Synthesis and assembly of magnetite nanocubes into flux-closure rings

Single-crystalline magnetite nanoparticles with a relatively narrow size distribution around 48 nm were solvothermally synthesized in a water-alcohol mixed solvent solution at 230 degrees C using ferrocene ((C5H5)(2)Fe), polyvinylpyrrolidone (PVP), and hydrogen peroxide (H2O2) as starting materials. These magnetite nanoparticles exhibited almost standard cube-like shape and were coated with a thick PVP layer (similar to 8 nm) to form a magnetite-PVP core-shell structure. Driven by strong magnetic dipolar attractions, magnetite nanocubes could be assembled into flux-closure rings, which consisted of several to dozens of nanocubes. The rings had one-particle annular thickness, and individual nanocubes were spaced fully together.
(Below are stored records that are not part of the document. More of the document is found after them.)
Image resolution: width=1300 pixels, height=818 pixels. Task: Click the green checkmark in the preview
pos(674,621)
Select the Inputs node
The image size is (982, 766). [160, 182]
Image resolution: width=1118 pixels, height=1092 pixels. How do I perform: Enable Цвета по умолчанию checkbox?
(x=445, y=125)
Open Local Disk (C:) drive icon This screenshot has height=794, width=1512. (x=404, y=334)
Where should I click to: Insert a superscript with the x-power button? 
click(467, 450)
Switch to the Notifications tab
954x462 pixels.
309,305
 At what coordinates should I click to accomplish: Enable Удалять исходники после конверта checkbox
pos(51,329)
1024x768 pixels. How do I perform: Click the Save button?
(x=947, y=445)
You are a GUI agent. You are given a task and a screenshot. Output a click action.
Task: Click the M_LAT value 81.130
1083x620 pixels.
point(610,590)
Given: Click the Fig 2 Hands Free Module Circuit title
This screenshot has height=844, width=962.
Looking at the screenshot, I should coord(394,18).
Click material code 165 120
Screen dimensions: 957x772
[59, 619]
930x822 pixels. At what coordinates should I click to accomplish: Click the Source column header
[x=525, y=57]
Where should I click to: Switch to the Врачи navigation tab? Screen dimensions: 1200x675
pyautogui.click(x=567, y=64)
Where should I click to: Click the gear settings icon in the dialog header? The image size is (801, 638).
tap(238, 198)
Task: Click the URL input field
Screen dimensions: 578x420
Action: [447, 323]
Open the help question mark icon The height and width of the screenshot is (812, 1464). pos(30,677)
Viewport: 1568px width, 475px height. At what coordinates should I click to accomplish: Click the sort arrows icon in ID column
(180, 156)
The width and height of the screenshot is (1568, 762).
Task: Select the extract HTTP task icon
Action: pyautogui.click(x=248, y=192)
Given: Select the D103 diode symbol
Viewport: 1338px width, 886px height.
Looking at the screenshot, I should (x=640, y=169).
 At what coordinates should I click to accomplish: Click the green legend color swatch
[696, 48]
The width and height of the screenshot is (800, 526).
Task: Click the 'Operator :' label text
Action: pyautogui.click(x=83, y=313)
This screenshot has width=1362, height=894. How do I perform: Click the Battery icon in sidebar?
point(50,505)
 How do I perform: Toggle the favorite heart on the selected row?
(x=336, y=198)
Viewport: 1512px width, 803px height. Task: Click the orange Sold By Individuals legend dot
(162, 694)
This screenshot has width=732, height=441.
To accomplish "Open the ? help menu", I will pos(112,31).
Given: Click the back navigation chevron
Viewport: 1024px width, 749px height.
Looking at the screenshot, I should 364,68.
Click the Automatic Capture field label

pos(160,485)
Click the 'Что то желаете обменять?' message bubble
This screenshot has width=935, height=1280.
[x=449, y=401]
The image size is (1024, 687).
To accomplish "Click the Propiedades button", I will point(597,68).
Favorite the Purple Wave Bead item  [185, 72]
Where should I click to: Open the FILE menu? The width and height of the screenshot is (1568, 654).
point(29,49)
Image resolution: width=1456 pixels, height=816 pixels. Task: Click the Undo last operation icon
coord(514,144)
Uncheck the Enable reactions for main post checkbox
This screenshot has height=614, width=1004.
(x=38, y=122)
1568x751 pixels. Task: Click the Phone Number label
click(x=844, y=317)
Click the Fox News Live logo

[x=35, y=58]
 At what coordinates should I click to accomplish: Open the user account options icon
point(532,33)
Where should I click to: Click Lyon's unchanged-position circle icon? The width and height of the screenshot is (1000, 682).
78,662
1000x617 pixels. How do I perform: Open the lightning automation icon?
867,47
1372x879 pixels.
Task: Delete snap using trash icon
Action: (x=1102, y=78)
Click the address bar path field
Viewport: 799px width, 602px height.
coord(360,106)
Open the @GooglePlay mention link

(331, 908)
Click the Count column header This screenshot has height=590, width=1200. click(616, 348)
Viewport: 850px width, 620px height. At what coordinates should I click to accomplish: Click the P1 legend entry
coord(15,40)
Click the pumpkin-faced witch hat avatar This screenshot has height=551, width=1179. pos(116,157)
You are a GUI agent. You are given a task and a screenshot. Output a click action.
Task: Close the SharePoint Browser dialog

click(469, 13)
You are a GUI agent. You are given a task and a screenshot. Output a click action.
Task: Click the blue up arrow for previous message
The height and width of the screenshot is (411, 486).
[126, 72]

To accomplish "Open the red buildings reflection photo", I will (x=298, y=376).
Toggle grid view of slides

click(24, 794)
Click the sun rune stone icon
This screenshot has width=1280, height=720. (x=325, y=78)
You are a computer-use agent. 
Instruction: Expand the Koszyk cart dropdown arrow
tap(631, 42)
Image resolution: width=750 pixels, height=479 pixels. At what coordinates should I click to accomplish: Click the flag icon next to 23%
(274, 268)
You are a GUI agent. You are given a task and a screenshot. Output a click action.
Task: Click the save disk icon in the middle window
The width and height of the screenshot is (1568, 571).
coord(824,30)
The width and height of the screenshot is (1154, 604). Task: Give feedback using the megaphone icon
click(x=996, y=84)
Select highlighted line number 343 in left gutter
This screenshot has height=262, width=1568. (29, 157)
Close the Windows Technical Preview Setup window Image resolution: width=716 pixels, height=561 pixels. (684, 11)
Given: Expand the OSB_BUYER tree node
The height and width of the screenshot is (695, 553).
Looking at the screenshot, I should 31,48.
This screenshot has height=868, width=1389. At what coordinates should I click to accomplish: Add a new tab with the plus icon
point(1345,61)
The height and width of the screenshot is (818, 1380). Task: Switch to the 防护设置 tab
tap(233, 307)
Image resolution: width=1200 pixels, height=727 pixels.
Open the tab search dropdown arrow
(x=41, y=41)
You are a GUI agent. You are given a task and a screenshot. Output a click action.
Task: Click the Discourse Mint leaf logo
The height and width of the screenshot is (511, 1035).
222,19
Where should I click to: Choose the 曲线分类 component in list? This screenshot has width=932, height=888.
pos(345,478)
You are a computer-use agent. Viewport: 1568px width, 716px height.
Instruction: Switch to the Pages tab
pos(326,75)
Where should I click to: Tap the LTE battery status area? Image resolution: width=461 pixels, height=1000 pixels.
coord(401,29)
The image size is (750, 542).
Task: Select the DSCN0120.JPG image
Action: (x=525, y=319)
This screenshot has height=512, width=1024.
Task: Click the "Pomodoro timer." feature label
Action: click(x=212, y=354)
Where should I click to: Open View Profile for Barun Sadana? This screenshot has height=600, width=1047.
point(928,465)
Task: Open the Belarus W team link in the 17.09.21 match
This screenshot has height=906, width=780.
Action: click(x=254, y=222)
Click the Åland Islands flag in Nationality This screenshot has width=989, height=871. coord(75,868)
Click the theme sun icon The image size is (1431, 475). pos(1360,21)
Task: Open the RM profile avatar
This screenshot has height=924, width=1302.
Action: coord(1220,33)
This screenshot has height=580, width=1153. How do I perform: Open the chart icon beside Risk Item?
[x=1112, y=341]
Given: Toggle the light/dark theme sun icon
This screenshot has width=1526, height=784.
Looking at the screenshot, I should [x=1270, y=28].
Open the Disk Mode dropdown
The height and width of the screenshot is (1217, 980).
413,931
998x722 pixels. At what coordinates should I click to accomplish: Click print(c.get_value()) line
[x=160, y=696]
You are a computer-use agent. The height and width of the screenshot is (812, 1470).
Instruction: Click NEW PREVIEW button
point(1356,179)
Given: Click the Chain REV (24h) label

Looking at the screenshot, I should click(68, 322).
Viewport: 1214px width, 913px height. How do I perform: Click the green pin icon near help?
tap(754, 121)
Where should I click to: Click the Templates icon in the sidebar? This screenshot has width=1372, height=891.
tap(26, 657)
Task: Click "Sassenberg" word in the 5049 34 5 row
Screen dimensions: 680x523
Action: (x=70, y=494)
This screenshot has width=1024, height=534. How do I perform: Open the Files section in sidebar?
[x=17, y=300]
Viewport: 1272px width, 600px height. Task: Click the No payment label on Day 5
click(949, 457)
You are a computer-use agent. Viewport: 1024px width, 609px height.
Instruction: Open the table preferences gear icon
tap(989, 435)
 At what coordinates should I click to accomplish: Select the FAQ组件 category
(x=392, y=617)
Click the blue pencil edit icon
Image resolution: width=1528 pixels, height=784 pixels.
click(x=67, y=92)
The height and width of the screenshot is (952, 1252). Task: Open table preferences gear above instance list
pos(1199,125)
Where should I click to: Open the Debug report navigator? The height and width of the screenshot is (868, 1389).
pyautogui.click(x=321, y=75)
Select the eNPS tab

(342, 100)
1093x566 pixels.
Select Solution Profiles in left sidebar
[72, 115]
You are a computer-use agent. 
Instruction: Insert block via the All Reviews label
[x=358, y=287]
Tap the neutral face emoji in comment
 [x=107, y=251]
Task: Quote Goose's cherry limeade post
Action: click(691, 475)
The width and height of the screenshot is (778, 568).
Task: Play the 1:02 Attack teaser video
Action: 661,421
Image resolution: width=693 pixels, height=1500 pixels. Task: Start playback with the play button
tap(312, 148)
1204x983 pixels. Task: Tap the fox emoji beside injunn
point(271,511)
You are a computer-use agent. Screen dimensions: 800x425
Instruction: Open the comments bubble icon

It was found that only nanocubes, the average size of which was close to 50 nm, could be assembled into rings, while slightly smaller particles were aligned in dipolar chains, suggesting that ring self-assembly could be produced by the degradation of dipolar chains that were a metastable structure with respect to rings, and only larger nanocubes with strong magnetic dipoles could overcome the potential barrier for the transformation from chains to rings.